POTENCIAL DE UTILIZAÇÃO MADEIREIRA DE ESPÉCIES FLORESTAIS DE VÁRZEA NO MUNICÍPIO DE MAZAGÃO NO ESTADO DO AMAPÁ
DOI:
https://doi.org/10.5380/rf.v37i2.8657Palavras-chave:
Amazônia, estuário, madeira, exploração florestal.Resumo
O presente estudo foi desenvolvido objetivando avaliar o potencial de utilização madeireira das espécies de várzea estuarina amazônica, no município de Mazagão, estado do Amapá, e estimar o estoque de madeira das espécies exploradas. Para avaliar o potencial de utilização madeireira, aplicou-se questionário para levantamento de informações socioeconômicas dos proprietários das pequenas serrarias existentes no rio Mazagão, rio Mutuacá e rio Ajudante, tributários do rio Amazonas. Para estimar o estoque de madeira existente das espécies exploradas, foram instaladas cinco parcelas amostrais de 1,0 ha, divididas em subparcelas de 20x50 m. Pelas respostas nos questionários, observou-se que as espécies mais serradas na área são: andiroba (Carapa guianensis Aubl.), pracuúba (Mora paraensis Ducke), pau-mulato (Callycophyllum spruceanum Benth.), macacaúba (Platymiscium filipes Benth.), virola (Virola surinamensis (Rol.

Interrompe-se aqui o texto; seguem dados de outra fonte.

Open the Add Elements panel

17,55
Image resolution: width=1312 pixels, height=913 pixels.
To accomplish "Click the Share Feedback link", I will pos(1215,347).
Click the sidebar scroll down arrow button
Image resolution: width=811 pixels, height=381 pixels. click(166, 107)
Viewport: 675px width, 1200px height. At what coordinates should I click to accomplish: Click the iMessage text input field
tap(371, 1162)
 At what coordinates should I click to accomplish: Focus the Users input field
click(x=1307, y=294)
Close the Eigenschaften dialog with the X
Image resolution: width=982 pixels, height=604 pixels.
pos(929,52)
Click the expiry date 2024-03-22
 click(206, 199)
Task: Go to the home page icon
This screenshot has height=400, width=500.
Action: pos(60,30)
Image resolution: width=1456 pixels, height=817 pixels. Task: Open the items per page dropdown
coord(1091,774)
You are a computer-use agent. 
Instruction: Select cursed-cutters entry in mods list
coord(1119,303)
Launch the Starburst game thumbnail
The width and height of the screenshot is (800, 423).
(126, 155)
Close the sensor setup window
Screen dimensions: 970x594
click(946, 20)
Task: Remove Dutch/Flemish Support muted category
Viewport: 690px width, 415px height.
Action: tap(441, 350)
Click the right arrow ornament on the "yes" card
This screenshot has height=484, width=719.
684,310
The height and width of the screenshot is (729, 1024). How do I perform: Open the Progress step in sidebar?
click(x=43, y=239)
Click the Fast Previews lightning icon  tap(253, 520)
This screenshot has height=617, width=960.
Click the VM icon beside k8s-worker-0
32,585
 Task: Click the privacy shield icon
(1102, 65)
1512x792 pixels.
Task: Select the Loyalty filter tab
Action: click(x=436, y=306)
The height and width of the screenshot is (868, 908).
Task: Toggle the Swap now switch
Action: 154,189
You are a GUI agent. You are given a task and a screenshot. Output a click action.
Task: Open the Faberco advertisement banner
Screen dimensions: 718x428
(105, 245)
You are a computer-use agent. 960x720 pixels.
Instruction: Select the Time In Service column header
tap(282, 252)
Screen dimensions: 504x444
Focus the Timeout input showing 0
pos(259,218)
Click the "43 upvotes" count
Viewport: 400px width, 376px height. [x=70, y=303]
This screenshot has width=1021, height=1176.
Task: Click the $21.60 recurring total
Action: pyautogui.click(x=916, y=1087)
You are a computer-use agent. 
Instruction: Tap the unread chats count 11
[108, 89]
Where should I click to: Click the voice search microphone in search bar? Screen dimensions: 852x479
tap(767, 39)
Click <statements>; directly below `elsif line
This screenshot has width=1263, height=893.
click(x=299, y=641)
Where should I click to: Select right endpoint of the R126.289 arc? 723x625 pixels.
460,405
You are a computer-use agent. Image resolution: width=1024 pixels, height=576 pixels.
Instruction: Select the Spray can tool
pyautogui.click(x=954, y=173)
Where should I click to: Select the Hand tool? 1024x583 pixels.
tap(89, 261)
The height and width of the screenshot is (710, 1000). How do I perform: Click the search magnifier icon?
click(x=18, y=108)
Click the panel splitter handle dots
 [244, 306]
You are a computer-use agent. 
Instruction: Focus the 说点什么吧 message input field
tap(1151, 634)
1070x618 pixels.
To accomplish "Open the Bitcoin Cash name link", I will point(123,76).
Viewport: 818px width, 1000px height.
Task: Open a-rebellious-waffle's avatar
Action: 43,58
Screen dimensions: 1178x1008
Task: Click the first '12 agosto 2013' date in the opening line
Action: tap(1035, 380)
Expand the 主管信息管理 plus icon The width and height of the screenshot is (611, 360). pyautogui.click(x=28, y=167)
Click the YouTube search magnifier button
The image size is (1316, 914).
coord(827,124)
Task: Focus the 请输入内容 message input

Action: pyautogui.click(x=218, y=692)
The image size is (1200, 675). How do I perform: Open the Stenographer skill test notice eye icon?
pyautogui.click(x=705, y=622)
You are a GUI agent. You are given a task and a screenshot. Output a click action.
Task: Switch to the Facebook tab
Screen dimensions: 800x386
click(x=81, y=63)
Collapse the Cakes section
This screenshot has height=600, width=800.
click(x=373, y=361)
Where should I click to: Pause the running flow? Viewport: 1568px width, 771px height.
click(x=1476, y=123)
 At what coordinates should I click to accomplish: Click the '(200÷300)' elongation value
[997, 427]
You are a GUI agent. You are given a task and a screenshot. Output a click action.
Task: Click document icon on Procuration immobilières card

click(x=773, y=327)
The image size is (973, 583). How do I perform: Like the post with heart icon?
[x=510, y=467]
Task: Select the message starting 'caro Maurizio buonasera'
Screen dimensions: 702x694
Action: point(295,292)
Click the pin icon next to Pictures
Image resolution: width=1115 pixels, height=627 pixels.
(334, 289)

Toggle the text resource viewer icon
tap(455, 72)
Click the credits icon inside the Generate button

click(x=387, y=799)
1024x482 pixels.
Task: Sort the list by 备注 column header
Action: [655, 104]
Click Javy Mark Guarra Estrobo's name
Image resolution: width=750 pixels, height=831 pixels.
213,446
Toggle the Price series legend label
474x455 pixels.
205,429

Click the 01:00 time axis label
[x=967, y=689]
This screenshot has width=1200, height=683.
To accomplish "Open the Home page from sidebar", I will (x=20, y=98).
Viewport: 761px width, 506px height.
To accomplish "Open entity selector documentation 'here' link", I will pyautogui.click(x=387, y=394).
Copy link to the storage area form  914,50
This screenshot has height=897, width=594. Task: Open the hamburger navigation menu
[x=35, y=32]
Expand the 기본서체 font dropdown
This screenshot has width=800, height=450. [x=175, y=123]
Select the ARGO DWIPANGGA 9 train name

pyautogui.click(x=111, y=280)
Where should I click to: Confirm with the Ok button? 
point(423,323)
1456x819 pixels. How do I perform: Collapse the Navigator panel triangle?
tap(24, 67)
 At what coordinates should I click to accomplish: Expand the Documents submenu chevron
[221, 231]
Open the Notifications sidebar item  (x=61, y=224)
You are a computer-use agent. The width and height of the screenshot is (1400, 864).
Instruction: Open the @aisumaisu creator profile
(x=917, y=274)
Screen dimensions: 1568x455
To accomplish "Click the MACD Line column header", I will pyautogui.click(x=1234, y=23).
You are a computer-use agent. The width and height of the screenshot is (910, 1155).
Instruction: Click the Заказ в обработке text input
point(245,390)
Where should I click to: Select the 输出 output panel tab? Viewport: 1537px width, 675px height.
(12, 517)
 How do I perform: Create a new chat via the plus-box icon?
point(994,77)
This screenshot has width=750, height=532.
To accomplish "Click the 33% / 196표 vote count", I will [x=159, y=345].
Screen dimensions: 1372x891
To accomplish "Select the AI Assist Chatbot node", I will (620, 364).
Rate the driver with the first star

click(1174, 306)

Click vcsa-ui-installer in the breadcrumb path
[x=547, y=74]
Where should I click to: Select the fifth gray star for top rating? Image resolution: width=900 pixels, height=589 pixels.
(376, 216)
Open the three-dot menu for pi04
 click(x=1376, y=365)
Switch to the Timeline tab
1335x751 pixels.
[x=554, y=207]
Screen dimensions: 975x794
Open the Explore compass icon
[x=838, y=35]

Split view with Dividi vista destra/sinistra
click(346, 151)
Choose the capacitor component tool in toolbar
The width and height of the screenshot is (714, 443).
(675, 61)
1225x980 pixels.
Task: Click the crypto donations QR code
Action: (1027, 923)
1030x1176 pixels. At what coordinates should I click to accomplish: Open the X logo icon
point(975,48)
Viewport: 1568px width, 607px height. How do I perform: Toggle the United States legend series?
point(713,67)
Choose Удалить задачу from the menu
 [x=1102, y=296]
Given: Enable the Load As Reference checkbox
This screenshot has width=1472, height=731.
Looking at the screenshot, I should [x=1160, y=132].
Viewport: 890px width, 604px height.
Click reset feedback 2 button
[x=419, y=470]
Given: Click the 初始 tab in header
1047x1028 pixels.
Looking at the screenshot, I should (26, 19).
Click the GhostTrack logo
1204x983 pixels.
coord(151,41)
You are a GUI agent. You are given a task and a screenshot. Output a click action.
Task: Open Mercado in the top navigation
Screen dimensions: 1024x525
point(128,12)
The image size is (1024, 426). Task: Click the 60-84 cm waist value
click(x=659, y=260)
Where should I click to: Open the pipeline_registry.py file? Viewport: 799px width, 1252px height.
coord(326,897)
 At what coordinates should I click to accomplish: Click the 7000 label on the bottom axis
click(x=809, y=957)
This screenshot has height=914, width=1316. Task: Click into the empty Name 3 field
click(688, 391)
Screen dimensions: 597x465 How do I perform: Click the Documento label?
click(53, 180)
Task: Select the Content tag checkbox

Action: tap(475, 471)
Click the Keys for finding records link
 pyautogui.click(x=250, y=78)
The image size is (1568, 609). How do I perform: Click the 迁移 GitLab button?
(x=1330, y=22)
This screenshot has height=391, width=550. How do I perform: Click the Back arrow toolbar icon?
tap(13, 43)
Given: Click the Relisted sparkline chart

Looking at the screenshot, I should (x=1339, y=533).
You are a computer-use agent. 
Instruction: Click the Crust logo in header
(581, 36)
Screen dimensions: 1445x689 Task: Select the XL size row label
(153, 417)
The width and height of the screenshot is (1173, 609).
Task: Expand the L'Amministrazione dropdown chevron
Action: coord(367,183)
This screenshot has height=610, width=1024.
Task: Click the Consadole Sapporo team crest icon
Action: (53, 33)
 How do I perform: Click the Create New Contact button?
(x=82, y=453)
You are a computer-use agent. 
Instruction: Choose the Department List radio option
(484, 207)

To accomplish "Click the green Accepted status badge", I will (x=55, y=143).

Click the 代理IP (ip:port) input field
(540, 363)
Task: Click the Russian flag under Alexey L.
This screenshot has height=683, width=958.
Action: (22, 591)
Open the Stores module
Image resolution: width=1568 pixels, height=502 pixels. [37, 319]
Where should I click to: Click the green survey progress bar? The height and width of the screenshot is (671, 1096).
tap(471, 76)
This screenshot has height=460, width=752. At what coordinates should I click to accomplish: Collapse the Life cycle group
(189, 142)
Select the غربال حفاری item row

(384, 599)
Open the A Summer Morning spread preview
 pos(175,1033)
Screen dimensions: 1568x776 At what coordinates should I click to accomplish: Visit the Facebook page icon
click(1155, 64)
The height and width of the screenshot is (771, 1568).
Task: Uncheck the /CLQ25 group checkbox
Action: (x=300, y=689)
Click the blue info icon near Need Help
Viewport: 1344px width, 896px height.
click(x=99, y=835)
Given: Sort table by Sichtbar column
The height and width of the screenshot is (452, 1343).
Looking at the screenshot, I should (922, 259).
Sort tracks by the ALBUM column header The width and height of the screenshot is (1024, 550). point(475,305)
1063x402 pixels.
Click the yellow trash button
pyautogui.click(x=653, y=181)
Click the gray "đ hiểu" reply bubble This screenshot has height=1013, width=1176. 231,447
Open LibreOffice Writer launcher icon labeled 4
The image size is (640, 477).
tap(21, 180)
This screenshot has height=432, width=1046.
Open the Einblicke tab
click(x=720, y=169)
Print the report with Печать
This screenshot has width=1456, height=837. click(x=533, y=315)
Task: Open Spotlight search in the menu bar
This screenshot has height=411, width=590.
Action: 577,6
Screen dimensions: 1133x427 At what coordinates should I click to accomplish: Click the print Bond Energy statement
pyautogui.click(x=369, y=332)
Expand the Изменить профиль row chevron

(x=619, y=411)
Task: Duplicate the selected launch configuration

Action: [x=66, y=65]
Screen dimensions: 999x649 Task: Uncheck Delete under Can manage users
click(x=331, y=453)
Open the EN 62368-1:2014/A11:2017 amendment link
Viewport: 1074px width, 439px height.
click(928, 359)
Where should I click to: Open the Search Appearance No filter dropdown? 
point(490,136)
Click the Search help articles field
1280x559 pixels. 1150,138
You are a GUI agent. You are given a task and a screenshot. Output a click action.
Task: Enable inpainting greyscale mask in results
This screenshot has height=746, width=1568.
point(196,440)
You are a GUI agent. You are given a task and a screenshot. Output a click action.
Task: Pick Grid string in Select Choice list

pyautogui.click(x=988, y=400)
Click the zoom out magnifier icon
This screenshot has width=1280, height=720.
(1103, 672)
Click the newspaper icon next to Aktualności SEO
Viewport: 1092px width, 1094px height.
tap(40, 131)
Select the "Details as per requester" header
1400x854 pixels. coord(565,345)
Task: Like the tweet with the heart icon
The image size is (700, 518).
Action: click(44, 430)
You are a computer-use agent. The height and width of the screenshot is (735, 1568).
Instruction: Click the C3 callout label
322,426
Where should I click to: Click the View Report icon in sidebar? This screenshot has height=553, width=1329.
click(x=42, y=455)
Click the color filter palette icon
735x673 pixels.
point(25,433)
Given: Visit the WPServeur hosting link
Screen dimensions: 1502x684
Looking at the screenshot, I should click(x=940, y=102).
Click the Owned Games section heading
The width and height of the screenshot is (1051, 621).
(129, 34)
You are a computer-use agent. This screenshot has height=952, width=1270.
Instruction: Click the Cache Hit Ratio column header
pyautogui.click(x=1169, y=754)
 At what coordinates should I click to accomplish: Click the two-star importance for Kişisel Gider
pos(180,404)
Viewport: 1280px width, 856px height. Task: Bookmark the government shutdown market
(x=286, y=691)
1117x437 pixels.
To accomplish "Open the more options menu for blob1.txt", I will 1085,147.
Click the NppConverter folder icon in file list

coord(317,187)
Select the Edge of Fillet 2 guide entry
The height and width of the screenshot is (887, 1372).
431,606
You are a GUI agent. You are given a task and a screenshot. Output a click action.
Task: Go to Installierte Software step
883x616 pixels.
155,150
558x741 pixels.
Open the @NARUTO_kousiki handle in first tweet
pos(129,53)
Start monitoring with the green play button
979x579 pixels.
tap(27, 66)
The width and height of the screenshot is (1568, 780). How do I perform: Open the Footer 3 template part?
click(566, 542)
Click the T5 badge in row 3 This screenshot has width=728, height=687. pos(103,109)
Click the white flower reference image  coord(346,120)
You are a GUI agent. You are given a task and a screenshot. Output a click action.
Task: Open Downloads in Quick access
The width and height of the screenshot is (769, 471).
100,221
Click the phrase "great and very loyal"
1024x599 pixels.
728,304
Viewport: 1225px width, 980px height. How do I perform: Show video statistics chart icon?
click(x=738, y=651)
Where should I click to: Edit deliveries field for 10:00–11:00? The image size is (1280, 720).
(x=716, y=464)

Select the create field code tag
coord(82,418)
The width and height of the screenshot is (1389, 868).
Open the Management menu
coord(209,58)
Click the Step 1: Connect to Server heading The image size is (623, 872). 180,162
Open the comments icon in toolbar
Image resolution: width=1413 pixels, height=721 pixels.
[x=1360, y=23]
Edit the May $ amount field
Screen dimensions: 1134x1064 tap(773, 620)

Ex Rottb) Wab) e anani (Symphonia globulifera L.). O inventário fitossociológico mostrou que o estoque de madeira das espécies exploradas é satisfatório, com 71,8 árvores/ha com DAP entre 20 e 40 cm e 28,2 árvores/ha com DAP > 40 cm. Atualmente, em média, em cada serraria são produzidas, por dia, 20 dúzias de tábuas e pernamancas, pelo beneficiamento de 7 a 8 toras de madeira, obtidas com derrubada de duas árvores.